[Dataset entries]
########################################

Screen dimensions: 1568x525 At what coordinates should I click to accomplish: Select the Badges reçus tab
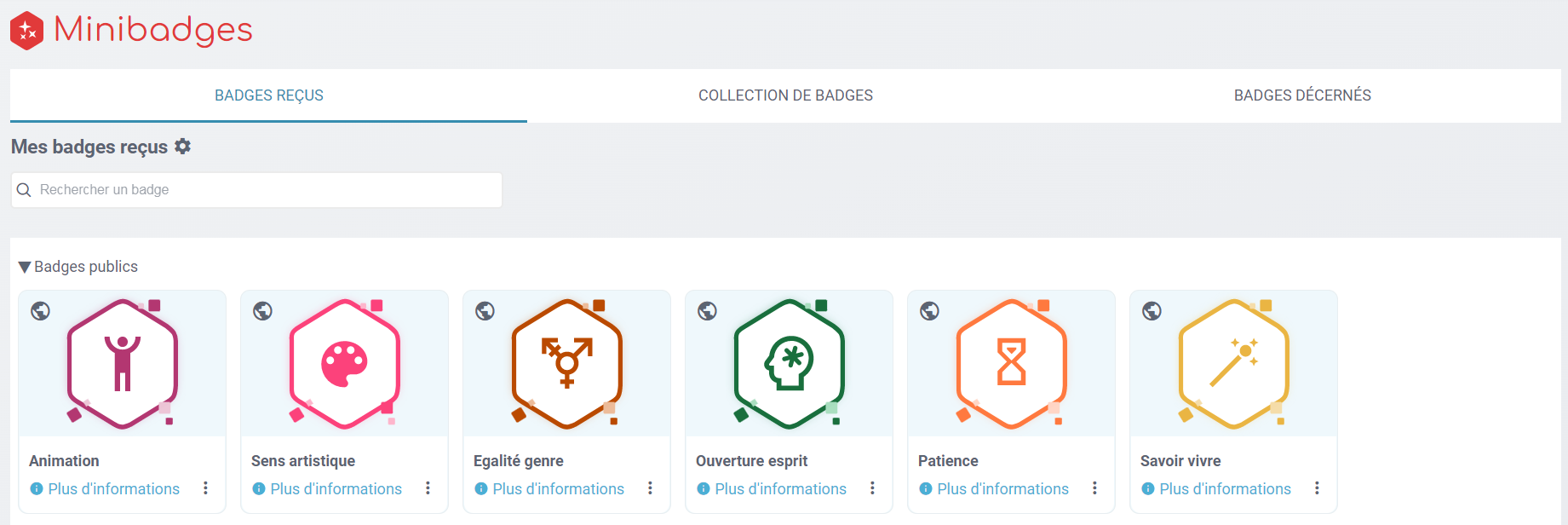coord(269,95)
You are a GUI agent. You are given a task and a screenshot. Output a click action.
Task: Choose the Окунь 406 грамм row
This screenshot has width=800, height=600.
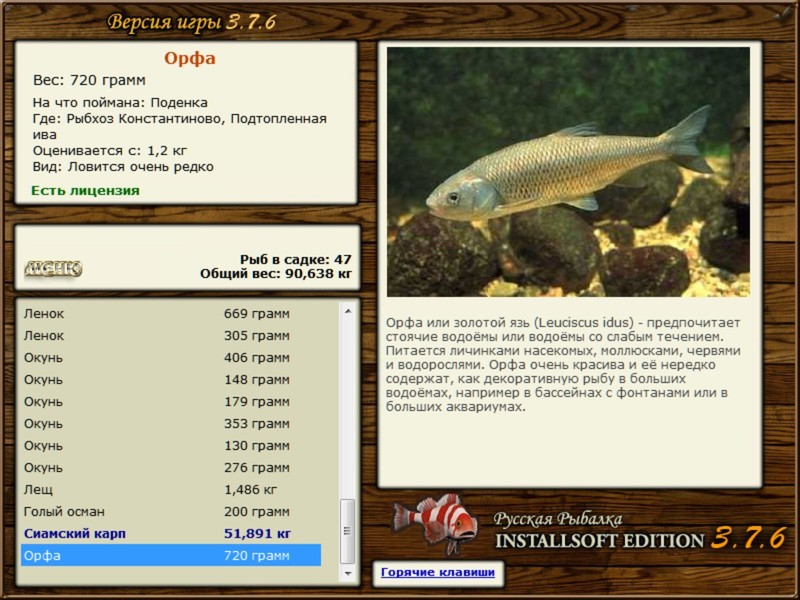170,358
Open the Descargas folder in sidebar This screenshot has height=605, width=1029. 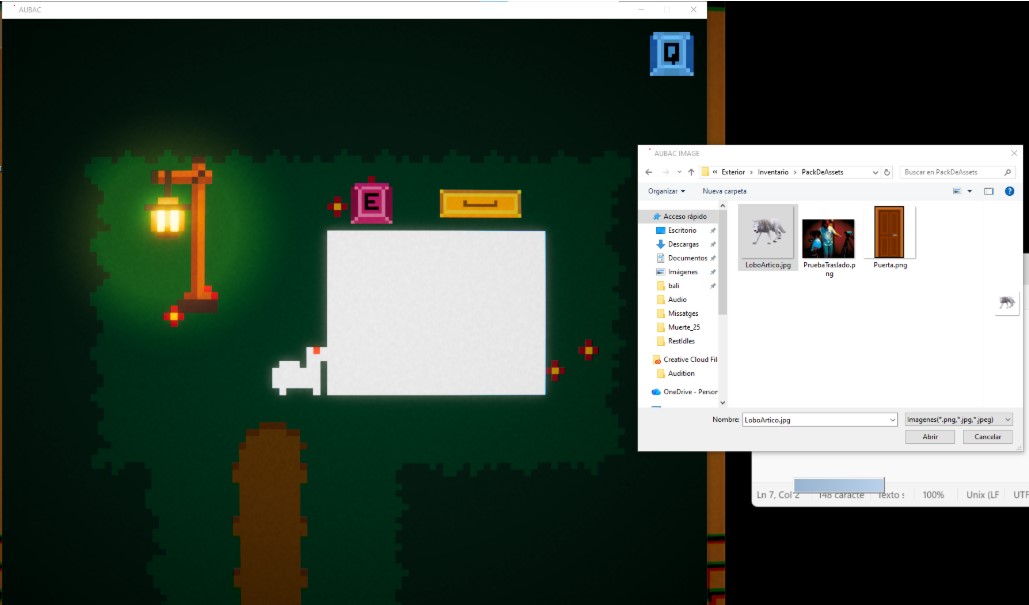pos(682,244)
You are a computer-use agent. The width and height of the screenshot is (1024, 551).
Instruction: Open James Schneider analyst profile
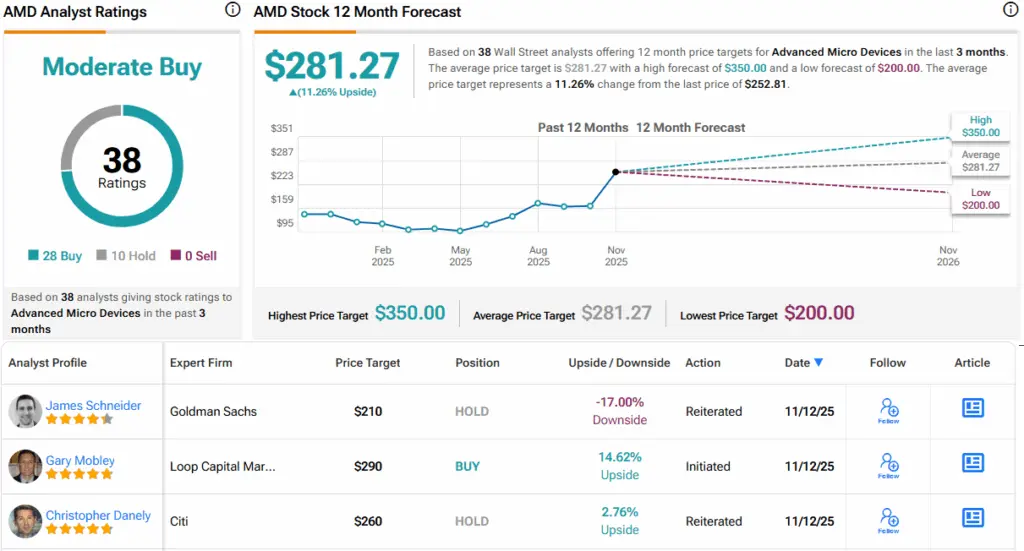(x=93, y=405)
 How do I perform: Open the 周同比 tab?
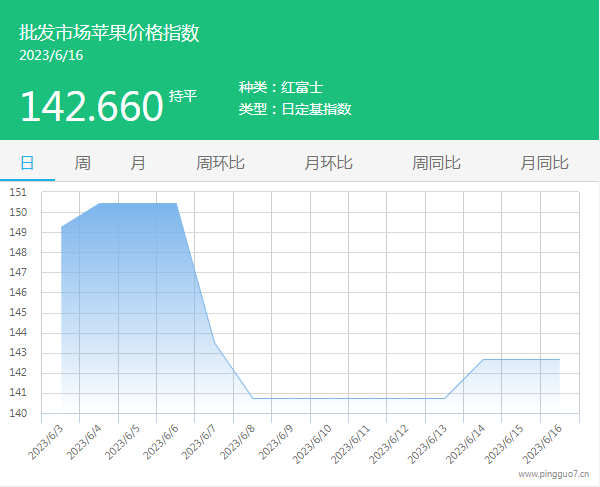[436, 163]
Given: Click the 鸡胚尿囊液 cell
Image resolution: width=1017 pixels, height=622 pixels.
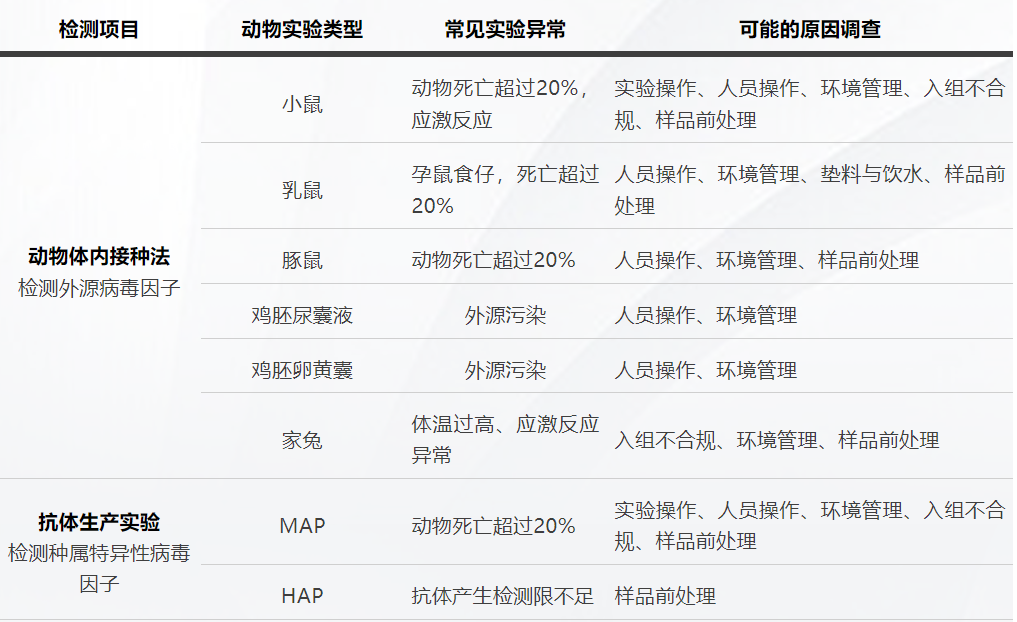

########################################

Aim of the task:
Copy each line of the entries in which the string "agent" is found.

Answer section:
You are a GUI agent. You are given a task and a screenshot. Output a click action.
You are a computer-use agent. The width and height of the screenshot is (1024, 551).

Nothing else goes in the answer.